Prozess um Schläger von Augsburg

Bei einem Streit mit Jugendlichen wird ein Familienvater und Berufsfeuerwehrmann erschlagen. Nun beginnt das Verfahren.
Rund zehn Monate nach der tödlichen Auseinandersetzung am Nikolaustag 2019 am Augsburger Königsplatz müssen sich von Dienstag an drei junge Männer vor dem Augsburger Landgericht verantworten. Die Tat, bei der ein 49 Jahre alter Familienvater und Berufsfeuerwehrmann ums Leben kam, hatte im vergangenen Dezember deutschlandweit Schlagzeilen gemacht. Zudem gab es ein wochenlanges juristisches Tauziehen bis zum Bundesverfassungsgericht um die Haftbefehle gegen mehrere Verdächtige. Die Kripo und Augsburger Staatsanwaltschaft sahen dabei nicht immer gut aus.

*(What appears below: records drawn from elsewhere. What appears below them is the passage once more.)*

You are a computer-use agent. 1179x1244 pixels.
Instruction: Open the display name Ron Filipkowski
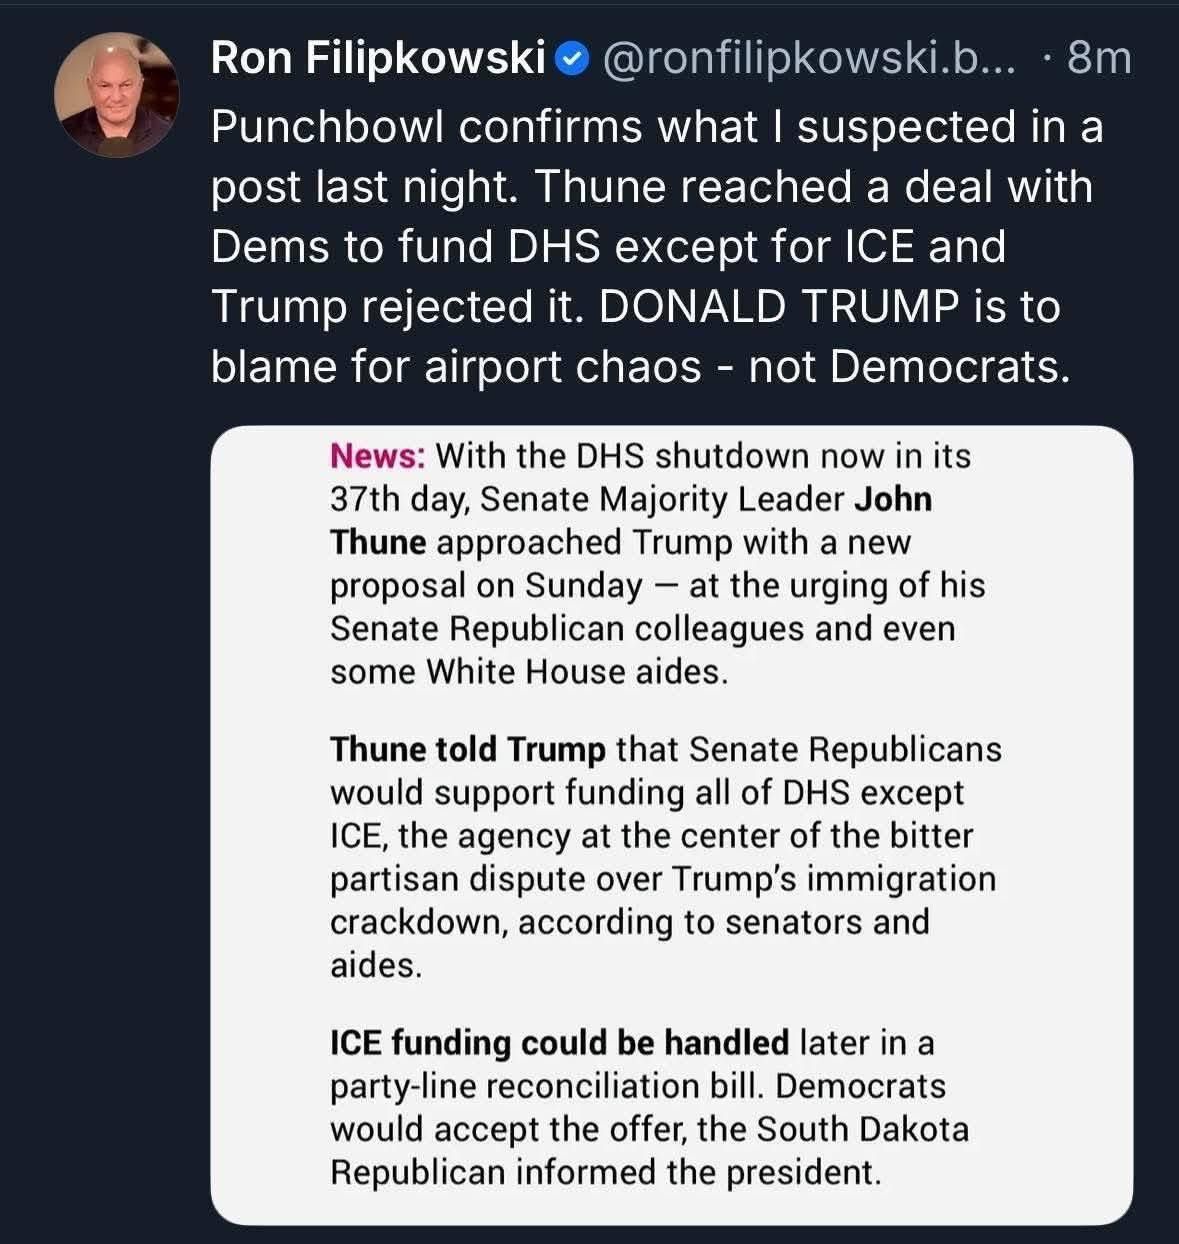point(378,59)
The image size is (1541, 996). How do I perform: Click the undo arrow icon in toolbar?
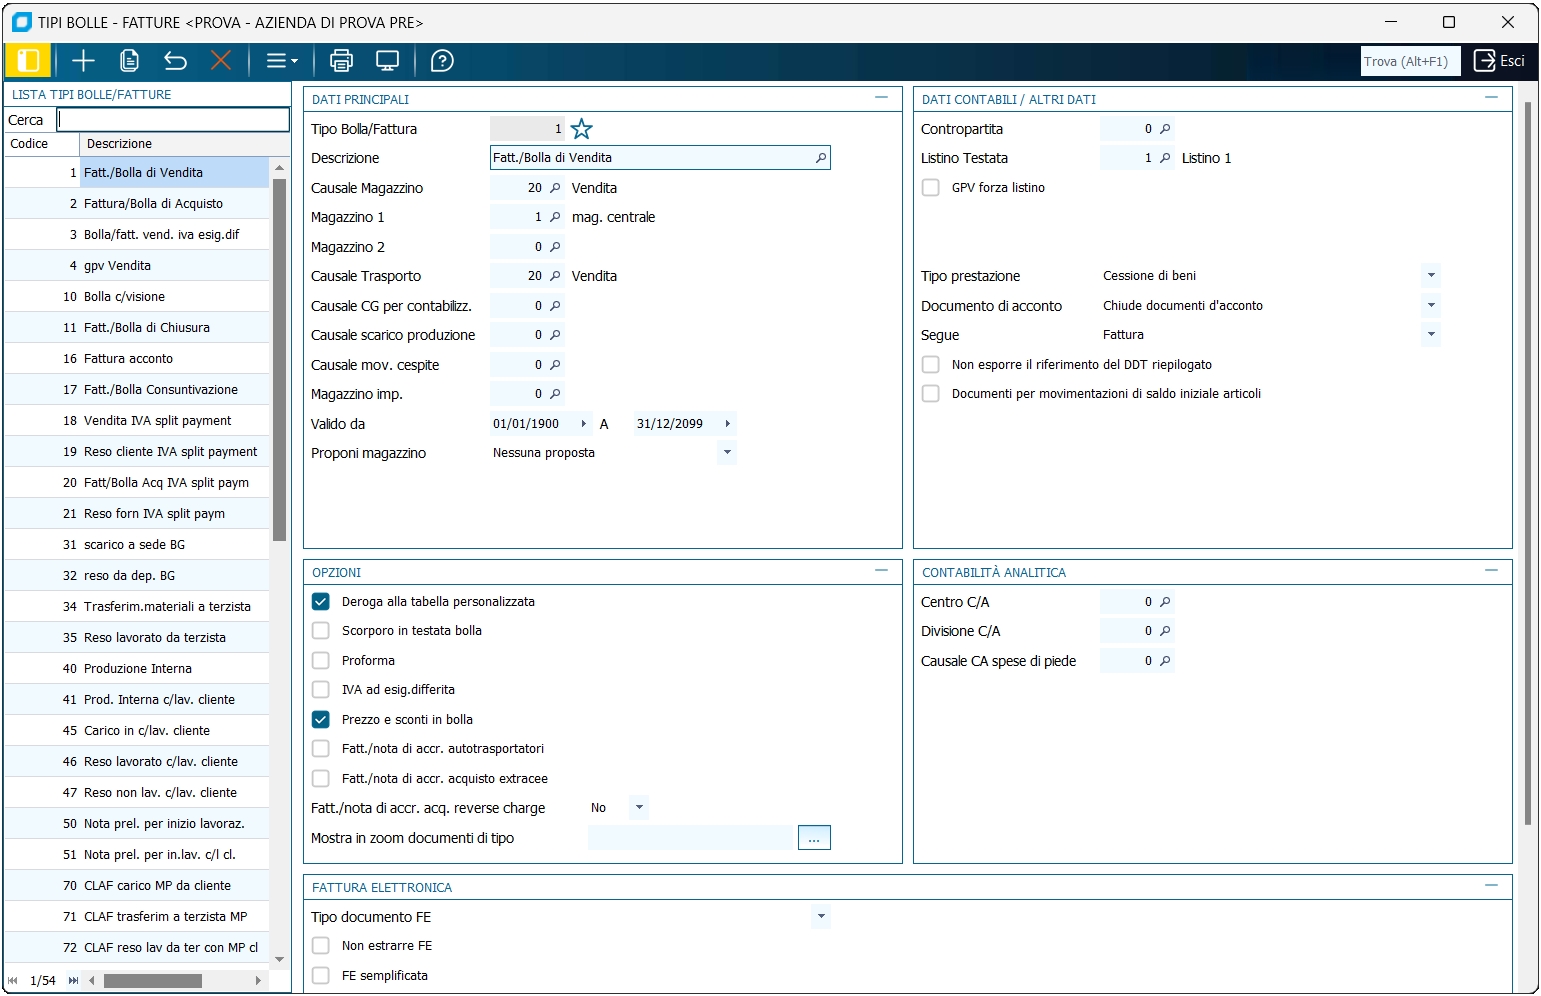point(175,61)
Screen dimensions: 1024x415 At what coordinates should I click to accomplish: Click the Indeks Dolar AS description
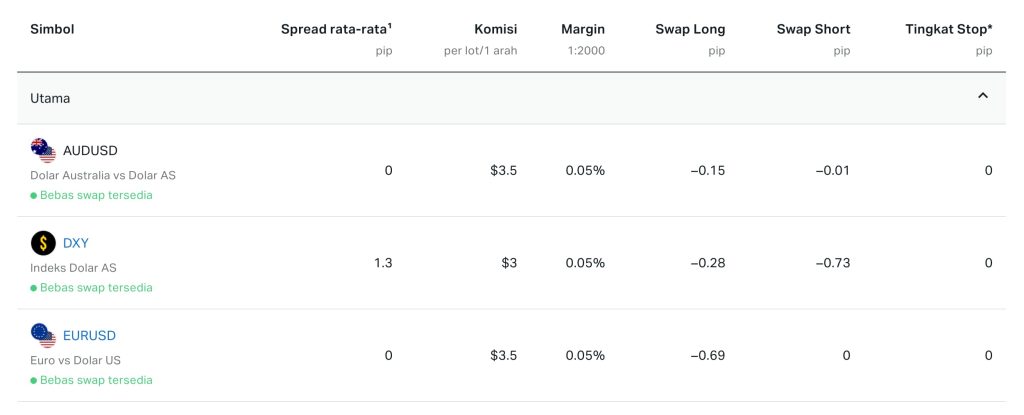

Am Abend des 6. Dezember 2019 waren zwei befreundete Paare nach einem Besuch des Augsburger Weihnachtsmarktes an dem belebten Platz auf eine Gruppe Jugendlicher getroffen. Dabei war der 49-Jährige ums Leben gekommen, nachdem sich zwischen den zwei Männern und Jugendlichen ein Streit entwickelt hatte. Auslöser war nach den Ermittlungen, dass ein Jugendlicher bei den Erwachsenen eine Zigarette schnorren wollte.

Nachdem der 49-Jährige einen aus der Gruppe geschubst hat, soll der damals 17 Jahre alte Hauptbeschuldigte den Kontrahenten mit einem einzigen Faustschlag ins Gesicht umgebracht haben. Dem Mann riss durch den wuchtigen Hieb eine Schlagader, er starb binnen kürzester Zeit an einer Hirnblutung. Anschließend wurde laut Anklage auch noch der zweite Mann angegriffen und erheblich verletzt.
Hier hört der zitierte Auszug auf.